What inspires you to get fit every day?
I run because my body is healthy enough to run and there are hundreds of thousands of people around the country fighting blood cancers right now. I run because I remember what it was like to have needles poked into me at four years old. What gets me out to run or work out is simple: When I was young, my body was so incredibly weak from the chemotherapy I couldn’t walk up the stairs. Now my body is strong and healthy. I don’t want any other children to have to go through what I did.
What do you do when you don’t feel like working out?
Luckily at this very moment I am training for a half marathon with two other people. My team inspires me to get up and go running. We hold each other accountable. You can read more about Team in Training and what our team is trying to accomplish here. When I don’t feel like working out I think about my team and all the people who have donated to our cause.
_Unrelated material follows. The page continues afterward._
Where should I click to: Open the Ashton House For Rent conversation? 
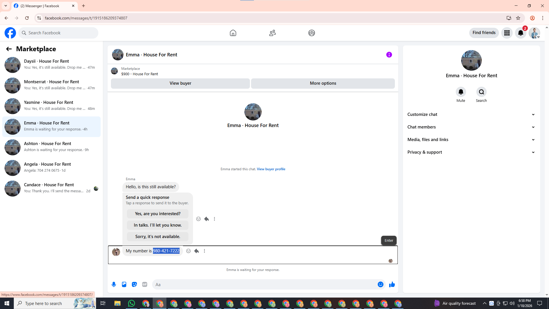[x=51, y=147]
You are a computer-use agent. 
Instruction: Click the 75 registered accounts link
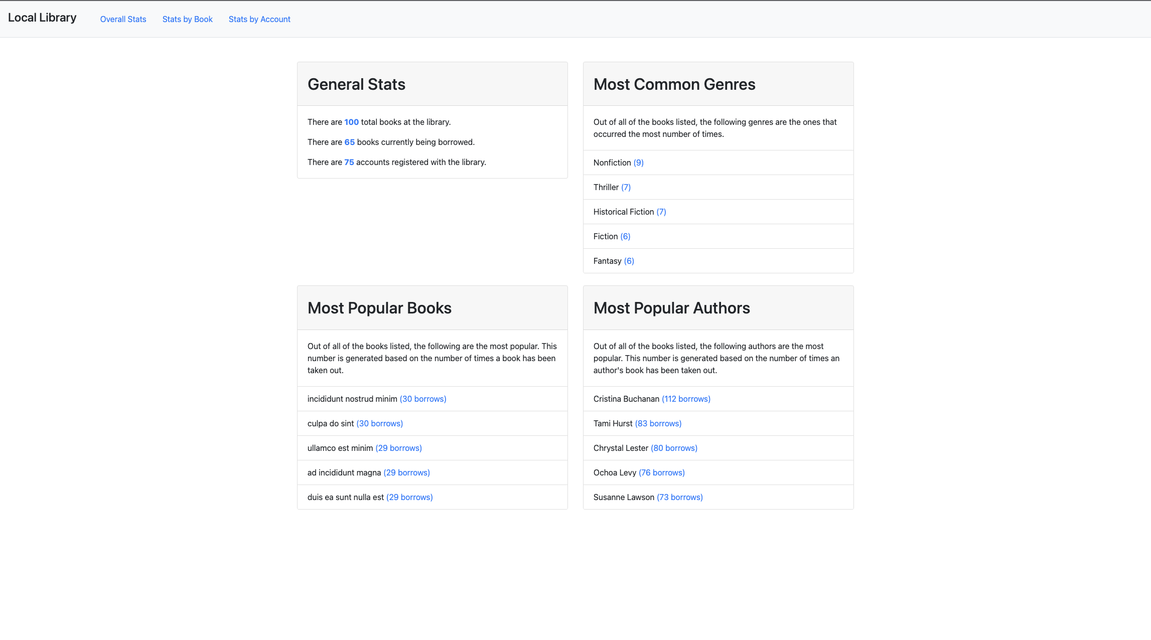[349, 162]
Believe me, the unwavering support gets me out to run!
Favorite energizing meal:
Since I work in the food industry, that is kind of a loaded question. What I should say is toast with peanut butter and a banana. What I will say is that I typically eat a boring pre-run snack. Then I spend the whole run fantasizing about what my breakfast will actually be. Usually “cooking breakfast in my mind” gets me through at least four miles. By the time I get home I throw a sauté pan on some heat, wilt some hearty greens with onions and mushrooms and crack a fresh, rich duck egg over them. A tall glass of cold pulpy orange juice washes it all down, and I am one happy girl!
What’s your favorite way to chill post-workout?
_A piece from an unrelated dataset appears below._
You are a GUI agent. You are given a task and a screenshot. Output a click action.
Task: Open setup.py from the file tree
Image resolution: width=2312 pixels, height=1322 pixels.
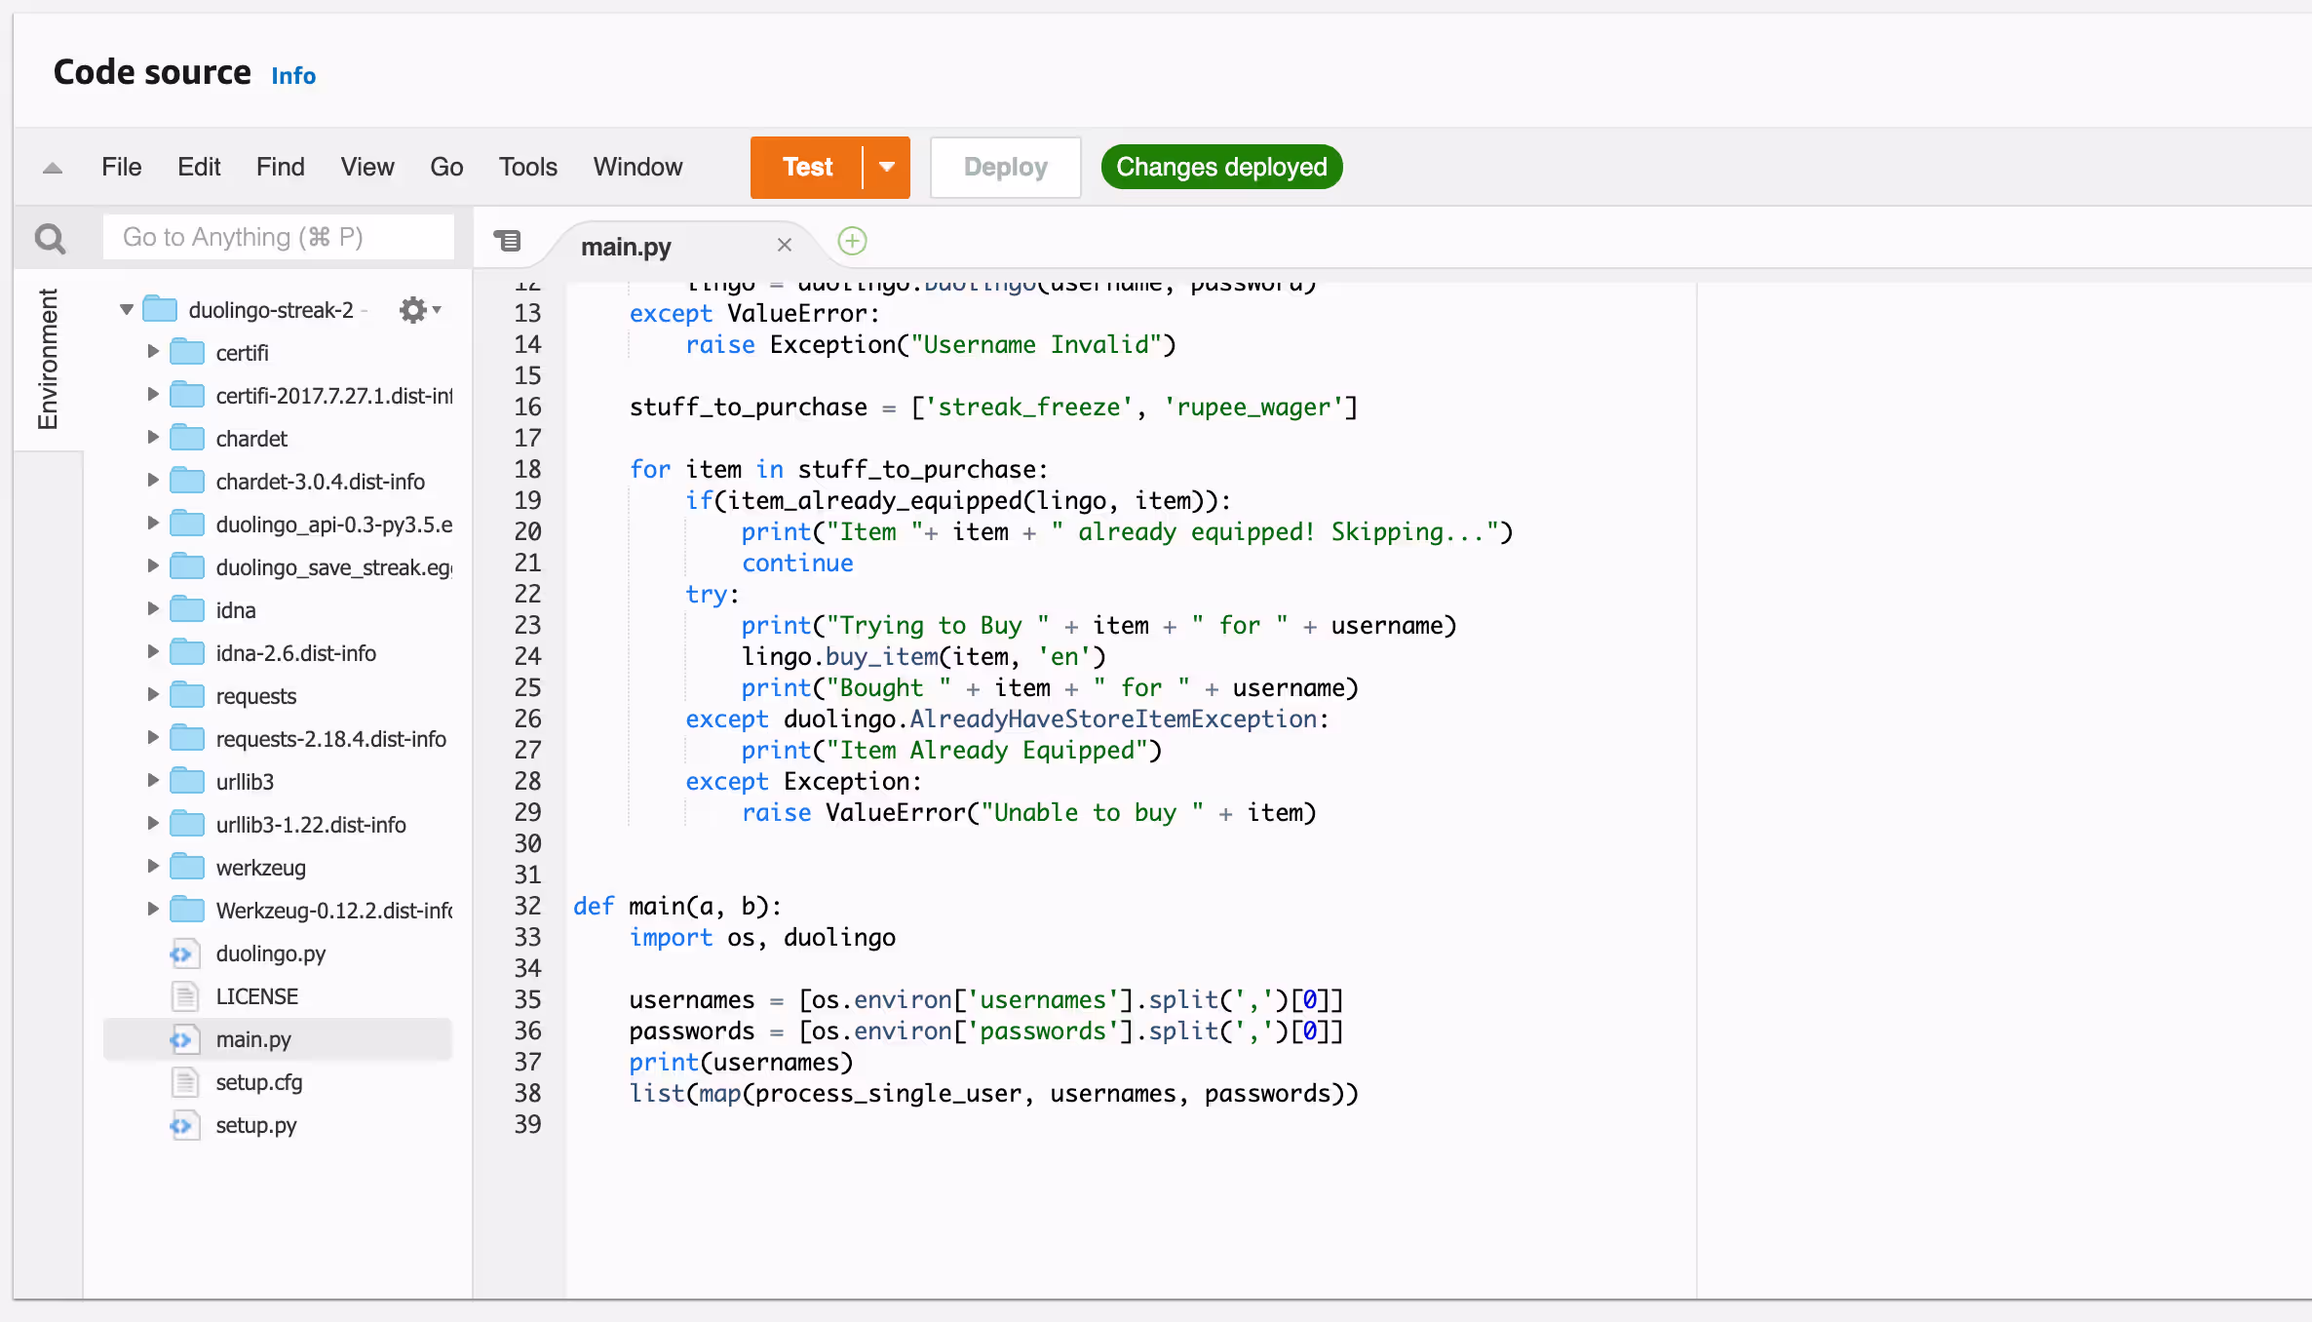256,1125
On my deck, in the sun (eating my favorite energizing meal).
What is your top kick-ass workout?
Pretty much every run I go on kicks my ass. That isn’t to say I don’t enjoy the majority of my workouts, but I am still getting the hang of this whole running thing.
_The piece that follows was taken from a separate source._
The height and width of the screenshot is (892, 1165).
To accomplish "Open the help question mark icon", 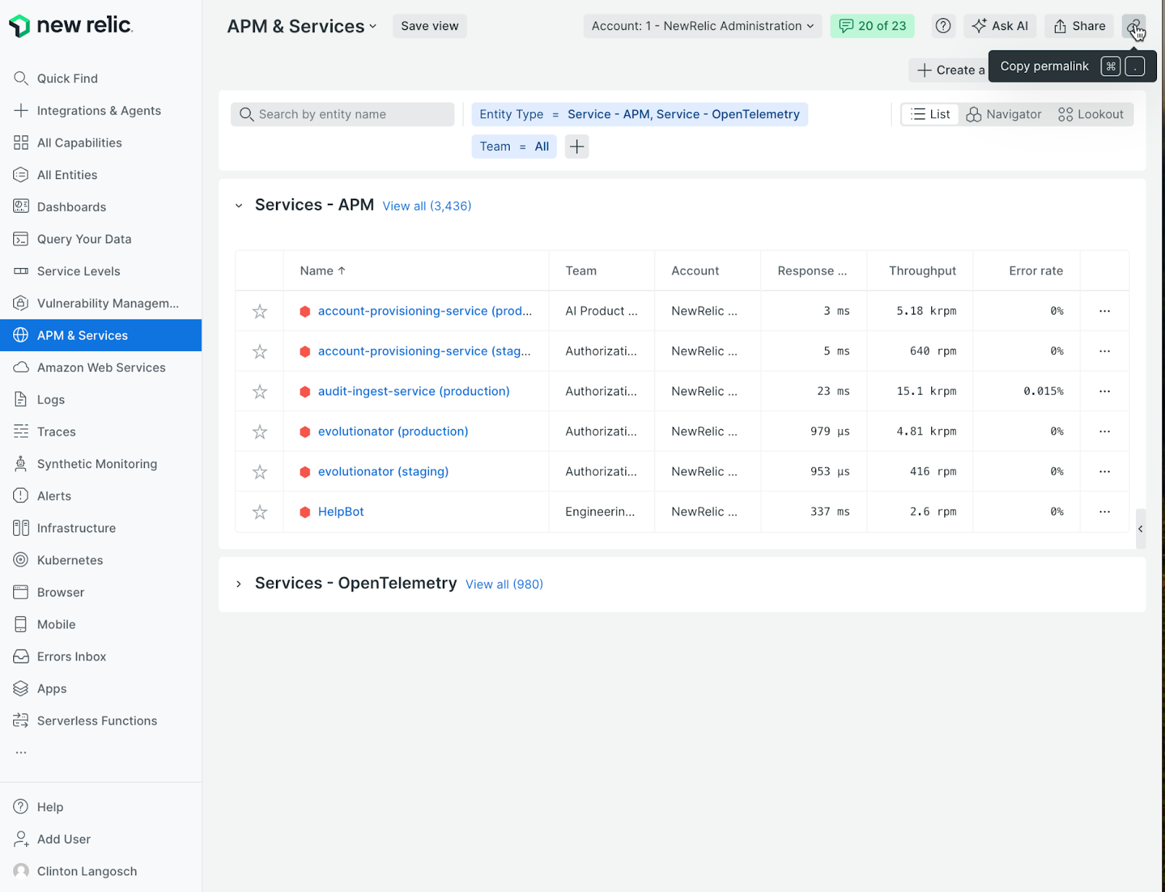I will point(943,25).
Where is your favorite/most unique place you’ve ever exercised?
This sounds silly since millions of people run here, but my most memorable run, and the run I will forever refer to as my “breakthrough run,” was in Chicago. I was in the middle of training for the marathon and had to travel to Chicago for work. I mapped out a long 15 mile run along the water. I woke up early to get a stretch and snack in, and set out along the bike path. It rained–no actually, it poured–the entire time. I remember hitting the mile marker where I was set to turn around and thinking, I can’t believe I am already half-way there–and I can’t believe how hard it is raining! I don’t know it is was the rain or being on a completely unfamiliar path, but it was the first time I ever felt like a runner. I will never forget being connected to that moment.
What’s the biggest lesson you’ve learned through sports?
Growing up I was about as athletic as a sack of potatoes. I was really great at being on the JV teams and never winning a game. I always thought sports and athleticism were defined by trophies and college scholarships. The biggest lesson I have learned is that I am capable of teaching my body new things. I have a physical presence in this world that shifts as I change my relationship with my body. I have learned that I am incredibly strong, physically and also mentally. And with this strength I can make an incredible difference for The Leukemia and Lymphoma Society and people fighting cancer at this very moment. If you want to help support my fight against cancer please take a minute to read this page. Running has changed my life; a life I wouldn’t have without the help of the people who ran before me.